Continued Photon Disconnection Issues (Past Week)

Seems like the mass disconnections by Photon have returned (lasted about 30 hours last week).

Any word on stability improvements? It never used to be this unstable~ I've mostly had good experiences, minus a couple days worth. It's strange to have an entire 2018's worth of instability over a small period of time, is why I post.

We run a match-based game which makes disconnection all-the-more frustrating.

(It's not a user connection issue and always happens at the same time for groups of people and nothing has changed for ages)

Comments

  • JohnTube
    JohnTube ✭✭✭✭✭
    edited January 2019
    Hi @xblade724,

    Sorry to hear you are having issues with our service.
    While we work towards achieving maximum availability and stability, you can't avoid the worse.
    The public cloud does not have SLAs, private enterprise one does, however.

    What you could do, is add protection for your own game which might require some work but that's how one of our other customers is handling this.

    You could add a telemetry system to collect unexpected disconnects or connection failures occurrences with all required details (region, server IP, disconnect reasons/causes, etc.) from clients.
    Of course, you need to tell your users about this anonymous stats collection or if it's not anonymous (client IP, UserId) make them opt out.
    Have some dashboard to show these and an alerting system so you can take action if needed.
    So if in a short period of time lots of disconnects happen on the region "US" you could switch your clients to "USW" via Photon's "regions whitelist" feature.
  • xblade724
    xblade724
    edited January 2019


    We do region switching when servers go down -- however, then they cannot queue in the main server that other people may be on.

    You can see the instability is in spikes: This means that someone may transfer to a different region -- but everyone else is still on the main region.

    Region changing only works when the entire server is down for a long period of time. Even then, it's spikes: the servers come back up shortly after, then the playerbase is suddenly split until they relog. This has already resulted in negative reviews for "was queued for 45 mins and didn't get a game!" when it should've actually been an average 15 seconds.

    The instability continues more in the past 10 days than all of 2017/2018 combined :( It's extremely demoralizing. On my first email, I was immediately offered enterprise (about 10~12x more than what I pay now) and pointing out that I don't have an SLA, which seemed like a low-punch as even non-enterprise has been more-or-less stable for 2017 and 2018 except for 1 giant outage, maybe a few little tiny ones that went away fast. It's only 2019 that it's been this wild and in such a short period of time that doesn't seem to go away.
  • We understand your frustration and we're sorry about it. We are not happy with the situation of course and working on a solution. As usual with networking and software, it's more complex than expected. Even if you factor that in.

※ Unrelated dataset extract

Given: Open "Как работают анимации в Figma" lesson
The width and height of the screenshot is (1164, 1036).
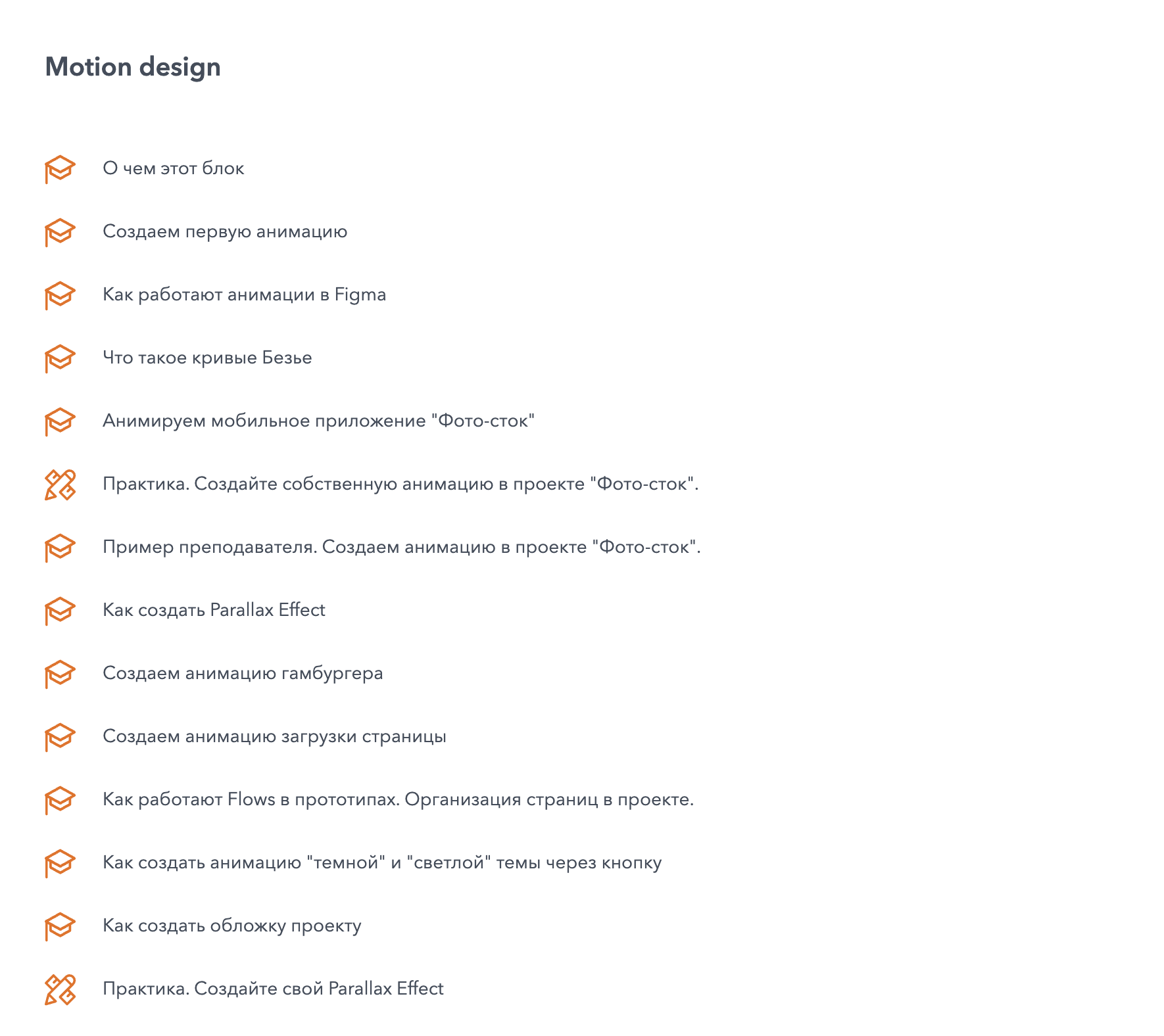Looking at the screenshot, I should coord(244,294).
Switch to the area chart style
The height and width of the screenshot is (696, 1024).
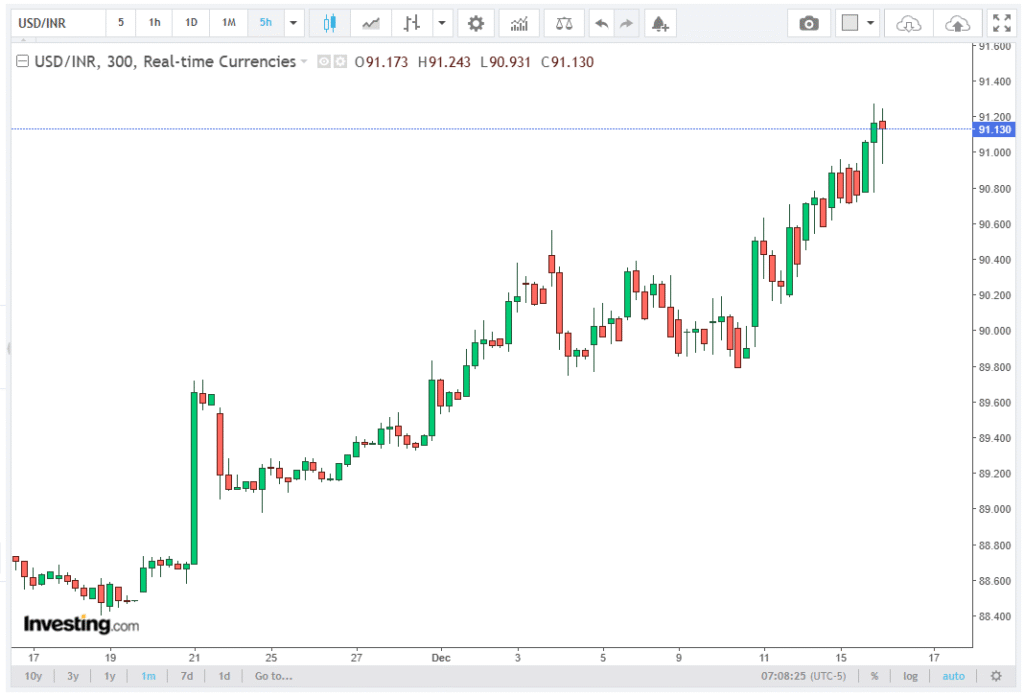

    Region changing only works when the entire server is down for a long period of time. Even then, it's spikes: the servers come back up shortly after, then the playerbase is suddenly split until they relog.

    Yes, it's extremely annoying to switch regions and split the user base.
    You could possibly mitigate this with your own service, where players report their region and disconnects (via REST api). If everyone uses this after a match, this could guide your players to active regions with more flexibility.

    Also, there are statistics values coming from the Master Server, which tell a user the count of players and rooms in their region. Checking this for very low values and showing a (temporary) warning, might help setting the expectations for the user.

    We hope to have good news on this asap.
  • xblade724
    xblade724
    edited January 2019
    Thanks - I have a few workarounds in mind, but unfortunately it still doesn't help *now*, as it'll still take some time.

    Yea, networking -- it's always complex, indeed.

    I wish you luck on getting it working soon. Is there an action being done now, or is it just waiting? What is the likely ETA of the fix? Even a ballpark would do justice since it's been so long. Sadly, we cannot afford Enterprise - we only have a few hundred active at a time. We're quite small, but consistent. Earlier today it brought us down from 200 something to
  • We wouldn't say we're working on it, if we just wait. However, we're not running our very own machines, so we also depend on the hosting provider to help us. It's our top prio at the moment.

  • Gotcha, thanks for the clarification.
  • Yesterday had issues, but today seemed fine from a quick glance -- can't easily see disconnection chatter.
  • It should have improved already, yes. But we're still not happy or done.
  • xblade724
    xblade724
    edited January 2019
    Heads up, there was another outage today in "US" -- not just EU chat servers, for the same duration (~2hours)
  • Confirmed. We were attacked again in the past hours. This time the Master Servers got more fire. We're on the move.